According to the Detroit Free Press, there will be six ballot proposals this November, and five of them are proposed constitutional amendments. It seems like every special interest has proposed an amendment this year, including unions.

The unions have introduced Proposal 2, which, according to the Michigan Secretary of State, will make unionization a constitutional right for all workers, eliminate all present or future local and state laws that restrict the ability of people to join unions and allow union contracts to trump any state law regulating working hours and conditions.

This is a bad idea because it will permanently allow all public employees to collectively bargain for wages and benefits, which is harmful to our state and local governments. Public employee unions are very dangerous because they give these employees an unfair advantage, unlike what any private-sector employee has. These unions don’t just collectively bargain, but they are also extremely active in the political sphere.

Why? Because they can campaign and donate money to pick the people who are the most union-friendly and try to put them in charge of the organization they are negotiating with. And it is in the union-backed politician’s best interest to give the unions what they want in order to continue to receive support, costing tax payers dearly.

Public employee unions are also unfairly advantaged because the government has a monopoly on the majority of the services it provides, so citizens can’t just go to a competitor for the same service.

Since any strike would bring a complete halt to certain government operations, many people could be harmed or angered by the lack of that particular service. This is one reason it’s against Michigan law for public employees to strike. However, this also incentivizes unions to play hardball with any unfriendly politicians because the politician cannot afford to make his or her constituents too angry or they may not be able to win reelection.

Even if there isn’t a strike, the unions can always use any negative publicity from the negotiations as ammunition when they spend millions of dollars to unseat these politicians in the next election.

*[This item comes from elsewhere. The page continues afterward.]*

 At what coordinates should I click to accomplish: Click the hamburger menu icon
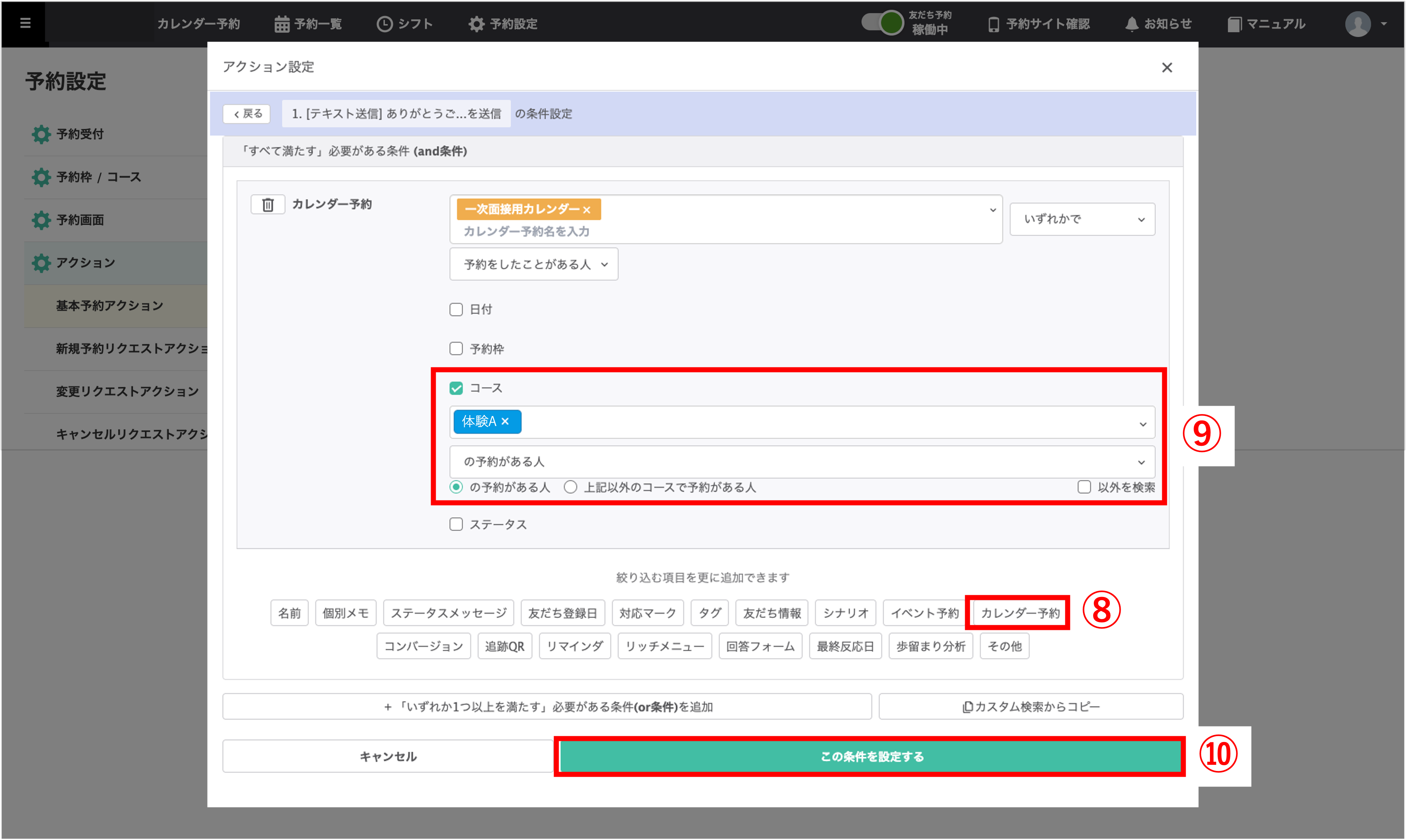coord(25,23)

For example, according to Yahoo! News, the Chicago teachers’ union has gone on strike, making it impossible for 350,000 children to go to school. In this case, it will be hard for the city to continue to negotiate toughly with the union when most parents simply want their children to be at school, because many of these kids have nothing to do but be on the street in a city that has serious crime problems.

According to the conservative publication National Affairs, even union champion President Franklin Roosevelt admitted that, “The process of collective bargaining as usually understood, cannot be transplanted into the public service.”

The magazine points out that Roosevelt believed, “A strike of public employees manifests nothing less than an intent … to obstruct the operations of government until their demands are satisfied,” and that it would cause a “paralysis of government” by those “sworn to support it.”

And since governments work for the interests and protection of the people, a strike of public workers will always be against the interests of its citizenry.